Back at the postpartum care center, we received the baby with fumbling hands. Slowly watching her settle in the bassinet felt like a kind of incubation—not unlike raising silkworms as a child. The swaddling covered everything below the head, like a mulberry leaf laid over her. Sunlight came through the window, printing bright patterns on the cloth, and you could almost hear the rustling sound of silkworms eating.

It wasn't until nighttime that I had a chance to think. Thinking in fits and starts. The first thing that came to mind was the grandeur and the smallness of being human—that after enduring grief, one can still feel joy, can still delight. That after whatever suffering, one still goes on living, still carries on as usual. How truly strange.

I once heard that a reporter interviewed Mr. Tiger, and Mr. Tiger said: "Humans, you know—they don't taste good. Too bitter." He was absolutely right. What's even more pitiable is that from within this bitterness, one still manages to savor a hint of sweetness, willingly rejoicing, willingly embracing the life that lies ahead—like a solitary silkworm that, amid the rustling sound, spins itself entirely into a cocoon of radiant light. It brings you to tears.

After my mother passed away, I often dreamed she was still alive. Her vivid, lifelike presence in those dreams made me believe, even after waking, that she still existed somewhere. Death felt like a fact I could never quite catch up with. Yet I also came to understand, just as I understood becoming a father, that these things which felt somehow unreal—which felt fake to me—were, in their own way, facts.

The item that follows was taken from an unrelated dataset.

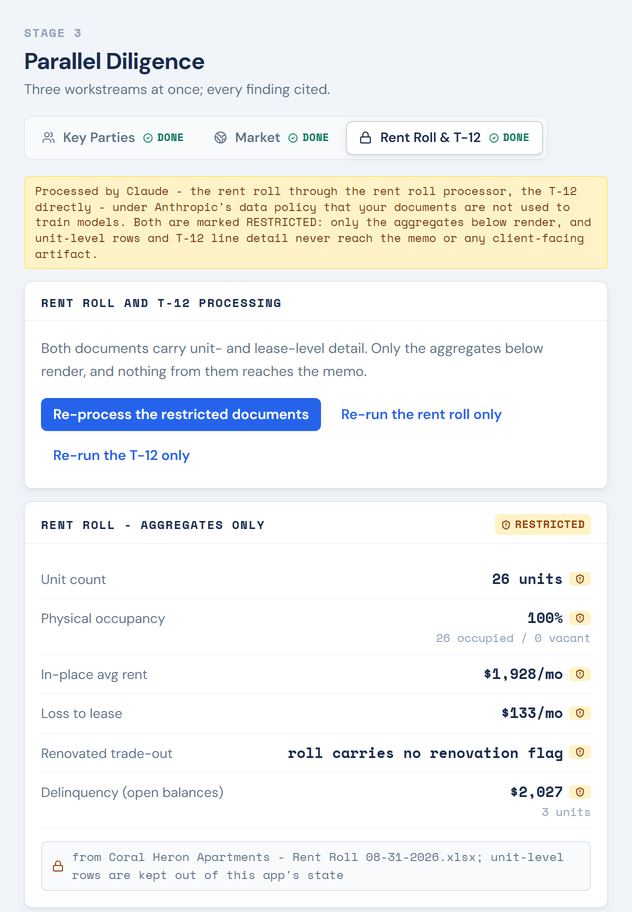This screenshot has width=632, height=912.
Task: Click Re-run the rent roll only link
Action: point(421,415)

Am I happy? I can't say I'm not. The joy comes from instinct. But there's always something not quite happy enough. Within all the happiness, it's as if I were a child at home when guests came over, running off to hide in another room. Sunlight filtered through the glass roof tiles to form a column of light, and dust motes drifted through it like life itself, slowly wandering. In there it was quiet and safe, while outside lay the world's joy. I am happy, genuinely joyful, genuinely stirred. And yet, behind it all, another river rushes on.

There is nothing wrong with any of this. I finally understood what so many works of literature describe about the land and birth—amid the blood and the screaming, no matter how agonizing the blood and the screaming, a bright, piercing cry rings out. That is the ever-renewing life of this land.